Saturday, March 6, 2010

Day #35: Sticky Toffee Muffins

Sticky Toffee Muffins were the muffin of choice today. I must admit that I was a little bit hesitant about these muffins when I first read the recipe. The thought of pureed dates just didn't seem very appealing to me. My fears were unwarranted, however, as the muffins turned out simply delightful! They have a wonderful toffee flavor, are nice and fluffy, and the topping makes them into a lick-your-lips party for your tummy (sorry, too much Yo Gabba Gabba in my house :-)). These muffins would go great with a hot cup of coffee, a good friend, and lots and lots of laughter.

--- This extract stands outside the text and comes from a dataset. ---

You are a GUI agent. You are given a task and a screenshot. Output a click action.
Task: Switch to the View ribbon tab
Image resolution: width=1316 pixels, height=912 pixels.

Just a note...Because I cannot seem to find Dulce de Leche syrup in the stores where we live, I used caramel ice cream topping. Also, I used my Magic Bullet to puree the dates in the water. It worked great and provided a quick method with easy cleanup.

Tomorrow's Muffin: Cream Cheese & Garlic

Sticky Toffee Muffins

2 cups all-purpose flour
1 tbsp baking powder
1/8 tsp salt
Heaping 1/2 cup dark brown sugar
1 1/2 cups pitted dates
1 cup water
2 large eggs
6 tbsp canola oil
4 tbsp Dulce de Leche

Preheat the oven to 400 degrees Farenheit. Grease a 12 cup muffin pan or line with 12muffin pan liners.
Put the dates and water in a food processor and blend to form a rough puree.

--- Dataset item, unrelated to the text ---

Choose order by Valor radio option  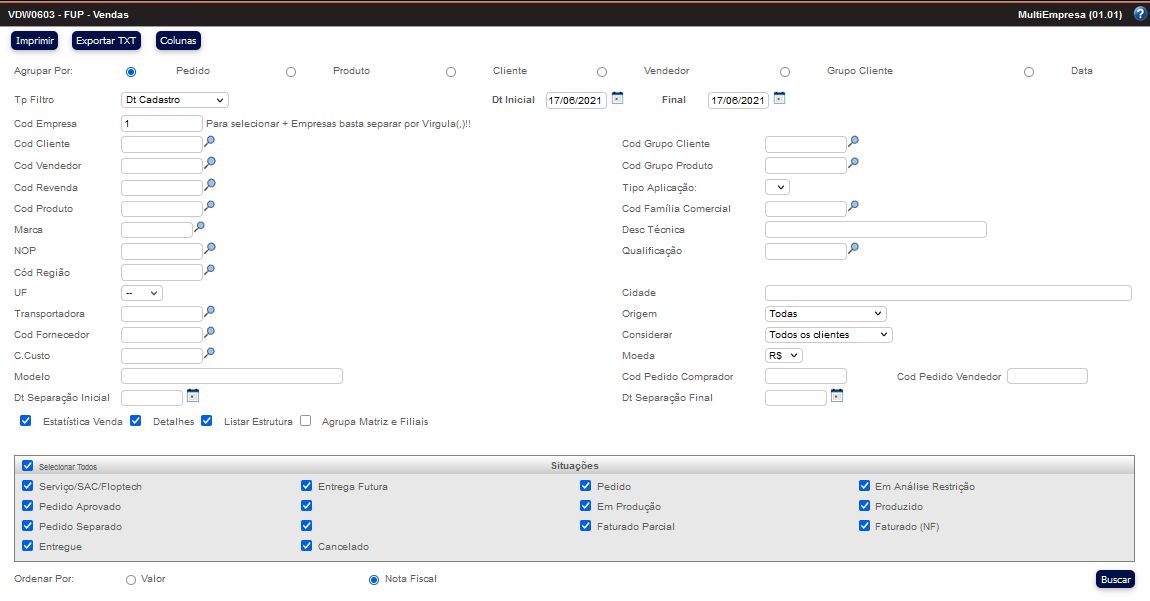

Sift together all-purpose flour, baking powder, and salt in a large bowl. Stir in the sugar.

Lightly beat the eggs in a large bowl, then beat in the date puree and oil. Make a well in the center of the dry ingredients and pour in the beaten liquid ingredients. Stir gently until just combined; do not overmix.
Spoon the batter into the prepared muffin pan. Bake in the preheated oven for about 20 minutes, until well risen, golden brown, and firm to the touch. Let the muffins cool in the pan for 5 minutes, then serve warm or transfer to a wire rack and let cool completely.
Spoon a teaspoon of Dulce de Leche over the top of each muffin before serving.